(EXERCISE) Update the records starting at the line containing "You are a computer-use agent. 465x1568" and ending at the line containing "The width and height of the screenshot is (480, 425)." by replacing "Instruction" with "Command", leaving all else unchanged, and give back only those lines.

(DATASET RECORDS)
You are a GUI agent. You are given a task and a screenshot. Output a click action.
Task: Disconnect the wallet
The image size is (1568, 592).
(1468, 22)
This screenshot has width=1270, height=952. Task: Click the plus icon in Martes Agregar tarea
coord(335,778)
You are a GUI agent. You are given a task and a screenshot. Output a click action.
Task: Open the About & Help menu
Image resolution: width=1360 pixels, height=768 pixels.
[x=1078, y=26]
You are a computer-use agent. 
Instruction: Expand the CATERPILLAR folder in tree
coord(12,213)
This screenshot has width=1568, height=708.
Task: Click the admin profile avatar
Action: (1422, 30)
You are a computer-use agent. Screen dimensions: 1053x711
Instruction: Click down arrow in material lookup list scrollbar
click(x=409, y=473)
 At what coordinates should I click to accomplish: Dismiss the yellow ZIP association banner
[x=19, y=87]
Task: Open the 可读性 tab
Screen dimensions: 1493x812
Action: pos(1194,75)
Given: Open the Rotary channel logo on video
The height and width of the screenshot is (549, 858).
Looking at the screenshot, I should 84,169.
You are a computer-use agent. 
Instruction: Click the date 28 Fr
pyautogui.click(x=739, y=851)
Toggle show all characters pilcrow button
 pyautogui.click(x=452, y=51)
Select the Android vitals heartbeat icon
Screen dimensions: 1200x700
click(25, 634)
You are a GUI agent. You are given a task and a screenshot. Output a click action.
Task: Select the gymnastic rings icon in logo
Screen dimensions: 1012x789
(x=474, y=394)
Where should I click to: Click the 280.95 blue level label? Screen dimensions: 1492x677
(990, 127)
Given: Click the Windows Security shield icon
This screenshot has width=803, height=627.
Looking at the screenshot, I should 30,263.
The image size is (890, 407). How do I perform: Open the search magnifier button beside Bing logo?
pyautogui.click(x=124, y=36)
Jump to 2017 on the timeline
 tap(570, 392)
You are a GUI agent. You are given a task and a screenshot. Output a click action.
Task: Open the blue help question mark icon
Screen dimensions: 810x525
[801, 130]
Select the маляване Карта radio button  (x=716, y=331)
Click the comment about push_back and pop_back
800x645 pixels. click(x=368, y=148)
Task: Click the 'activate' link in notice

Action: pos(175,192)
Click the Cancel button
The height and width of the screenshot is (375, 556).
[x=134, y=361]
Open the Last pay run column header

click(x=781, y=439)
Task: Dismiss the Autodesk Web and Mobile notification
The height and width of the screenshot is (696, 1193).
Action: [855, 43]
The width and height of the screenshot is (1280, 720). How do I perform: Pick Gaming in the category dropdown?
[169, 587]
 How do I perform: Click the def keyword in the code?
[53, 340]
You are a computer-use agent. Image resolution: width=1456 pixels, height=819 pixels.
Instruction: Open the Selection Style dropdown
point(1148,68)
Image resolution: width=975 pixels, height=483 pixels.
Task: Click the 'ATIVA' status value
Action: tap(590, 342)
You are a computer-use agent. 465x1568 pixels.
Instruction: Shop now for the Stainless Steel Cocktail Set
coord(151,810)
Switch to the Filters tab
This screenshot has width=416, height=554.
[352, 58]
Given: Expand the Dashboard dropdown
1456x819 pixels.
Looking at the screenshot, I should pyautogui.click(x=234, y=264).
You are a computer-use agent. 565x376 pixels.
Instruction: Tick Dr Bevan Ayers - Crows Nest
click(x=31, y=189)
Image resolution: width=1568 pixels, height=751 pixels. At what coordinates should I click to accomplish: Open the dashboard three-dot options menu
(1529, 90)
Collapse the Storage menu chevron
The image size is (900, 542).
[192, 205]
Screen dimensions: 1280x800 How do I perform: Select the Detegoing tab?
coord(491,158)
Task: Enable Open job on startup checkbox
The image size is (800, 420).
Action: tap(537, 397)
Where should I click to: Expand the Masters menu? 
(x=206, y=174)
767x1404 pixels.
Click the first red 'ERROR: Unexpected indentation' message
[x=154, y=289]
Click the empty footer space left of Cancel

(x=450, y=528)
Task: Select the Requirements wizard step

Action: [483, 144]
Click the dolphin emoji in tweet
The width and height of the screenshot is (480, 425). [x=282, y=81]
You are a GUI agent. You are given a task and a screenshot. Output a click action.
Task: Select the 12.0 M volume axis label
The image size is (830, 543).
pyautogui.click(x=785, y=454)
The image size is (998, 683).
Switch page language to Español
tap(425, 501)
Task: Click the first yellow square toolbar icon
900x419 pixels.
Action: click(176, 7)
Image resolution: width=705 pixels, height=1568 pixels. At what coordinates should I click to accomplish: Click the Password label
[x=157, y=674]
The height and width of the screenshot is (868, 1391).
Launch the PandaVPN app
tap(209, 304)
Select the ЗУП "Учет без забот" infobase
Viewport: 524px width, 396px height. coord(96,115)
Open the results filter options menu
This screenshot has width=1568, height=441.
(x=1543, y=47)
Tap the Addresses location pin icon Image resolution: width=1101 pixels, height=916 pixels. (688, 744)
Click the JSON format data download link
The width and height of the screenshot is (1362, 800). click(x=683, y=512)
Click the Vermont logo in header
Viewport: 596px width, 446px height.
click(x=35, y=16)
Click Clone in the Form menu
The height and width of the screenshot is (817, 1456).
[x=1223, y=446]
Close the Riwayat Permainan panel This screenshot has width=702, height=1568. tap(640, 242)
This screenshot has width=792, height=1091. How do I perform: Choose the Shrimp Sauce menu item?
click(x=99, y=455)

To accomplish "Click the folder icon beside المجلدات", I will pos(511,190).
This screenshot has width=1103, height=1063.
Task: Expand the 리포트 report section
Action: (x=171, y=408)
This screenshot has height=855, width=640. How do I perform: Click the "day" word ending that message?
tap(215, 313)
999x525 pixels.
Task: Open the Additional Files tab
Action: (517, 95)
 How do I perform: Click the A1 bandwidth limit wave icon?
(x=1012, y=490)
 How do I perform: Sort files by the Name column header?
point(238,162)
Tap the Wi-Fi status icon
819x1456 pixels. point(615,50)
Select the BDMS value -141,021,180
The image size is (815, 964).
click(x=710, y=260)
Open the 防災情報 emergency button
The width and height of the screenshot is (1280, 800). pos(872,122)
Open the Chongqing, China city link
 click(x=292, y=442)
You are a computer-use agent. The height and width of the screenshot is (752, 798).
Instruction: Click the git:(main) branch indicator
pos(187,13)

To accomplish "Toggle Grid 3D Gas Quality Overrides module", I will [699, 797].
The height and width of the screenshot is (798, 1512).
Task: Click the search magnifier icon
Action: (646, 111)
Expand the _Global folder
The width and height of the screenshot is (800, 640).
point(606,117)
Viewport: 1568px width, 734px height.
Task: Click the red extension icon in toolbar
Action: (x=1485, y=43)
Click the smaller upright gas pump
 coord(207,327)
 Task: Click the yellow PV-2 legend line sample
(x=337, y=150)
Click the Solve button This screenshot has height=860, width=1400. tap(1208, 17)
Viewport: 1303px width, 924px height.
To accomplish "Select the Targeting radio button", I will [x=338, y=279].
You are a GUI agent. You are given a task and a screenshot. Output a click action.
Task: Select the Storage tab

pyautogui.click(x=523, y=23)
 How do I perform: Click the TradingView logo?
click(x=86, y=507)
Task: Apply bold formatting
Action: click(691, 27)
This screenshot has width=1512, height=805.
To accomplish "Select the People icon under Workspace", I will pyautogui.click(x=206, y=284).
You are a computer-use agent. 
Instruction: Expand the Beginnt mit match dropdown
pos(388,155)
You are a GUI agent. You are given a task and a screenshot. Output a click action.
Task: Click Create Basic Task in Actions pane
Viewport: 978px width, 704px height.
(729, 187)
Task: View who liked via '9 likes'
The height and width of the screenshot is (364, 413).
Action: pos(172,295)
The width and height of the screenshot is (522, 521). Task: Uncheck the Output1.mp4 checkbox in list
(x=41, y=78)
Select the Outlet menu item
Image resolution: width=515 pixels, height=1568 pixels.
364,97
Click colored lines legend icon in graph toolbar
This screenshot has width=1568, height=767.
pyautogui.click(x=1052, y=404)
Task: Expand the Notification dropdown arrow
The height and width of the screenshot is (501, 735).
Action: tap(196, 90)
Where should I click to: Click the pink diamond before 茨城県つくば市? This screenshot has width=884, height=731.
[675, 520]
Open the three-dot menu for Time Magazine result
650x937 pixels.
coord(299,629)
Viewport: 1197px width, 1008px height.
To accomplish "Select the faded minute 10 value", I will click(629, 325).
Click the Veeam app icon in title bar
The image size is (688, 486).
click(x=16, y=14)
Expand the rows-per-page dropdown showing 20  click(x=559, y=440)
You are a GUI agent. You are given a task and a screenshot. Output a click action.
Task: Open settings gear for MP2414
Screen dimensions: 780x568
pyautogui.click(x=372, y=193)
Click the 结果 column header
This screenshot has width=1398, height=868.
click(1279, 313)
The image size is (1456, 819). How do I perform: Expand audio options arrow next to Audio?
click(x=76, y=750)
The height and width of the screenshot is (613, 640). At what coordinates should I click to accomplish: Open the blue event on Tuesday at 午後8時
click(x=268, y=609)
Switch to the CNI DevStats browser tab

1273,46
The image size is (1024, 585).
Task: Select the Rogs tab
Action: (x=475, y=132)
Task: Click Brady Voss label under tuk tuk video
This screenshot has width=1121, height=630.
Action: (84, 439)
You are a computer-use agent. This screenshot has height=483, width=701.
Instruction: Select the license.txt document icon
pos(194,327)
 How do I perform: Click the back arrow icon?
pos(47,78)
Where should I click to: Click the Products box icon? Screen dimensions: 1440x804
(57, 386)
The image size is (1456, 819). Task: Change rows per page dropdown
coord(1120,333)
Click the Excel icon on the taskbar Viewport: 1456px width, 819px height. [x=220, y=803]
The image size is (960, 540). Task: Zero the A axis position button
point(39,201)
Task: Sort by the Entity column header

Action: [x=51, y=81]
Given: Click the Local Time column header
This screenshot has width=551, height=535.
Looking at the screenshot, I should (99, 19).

(RESPONSE)
You are a computer-use agent. 465x1568 pixels.
Command: Shop now for the Stainless Steel Cocktail Set
coord(151,810)
Switch to the Filters tab
This screenshot has width=416, height=554.
[352, 58]
Given: Expand the Dashboard dropdown
1456x819 pixels.
Looking at the screenshot, I should pyautogui.click(x=234, y=264).
You are a computer-use agent. 565x376 pixels.
Command: Tick Dr Bevan Ayers - Crows Nest
click(x=31, y=189)
Image resolution: width=1568 pixels, height=751 pixels. At what coordinates should I click to accomplish: Open the dashboard three-dot options menu
(1529, 90)
Collapse the Storage menu chevron
The image size is (900, 542).
[192, 205]
Screen dimensions: 1280x800 How do I perform: Select the Detegoing tab?
coord(491,158)
Task: Enable Open job on startup checkbox
The image size is (800, 420).
Action: tap(537, 397)
Where should I click to: Expand the Masters menu? 
(x=206, y=174)
767x1404 pixels.
Click the first red 'ERROR: Unexpected indentation' message
[x=154, y=289]
Click the empty footer space left of Cancel

(x=450, y=528)
Task: Select the Requirements wizard step

Action: [483, 144]
Click the dolphin emoji in tweet
The width and height of the screenshot is (480, 425). [x=282, y=81]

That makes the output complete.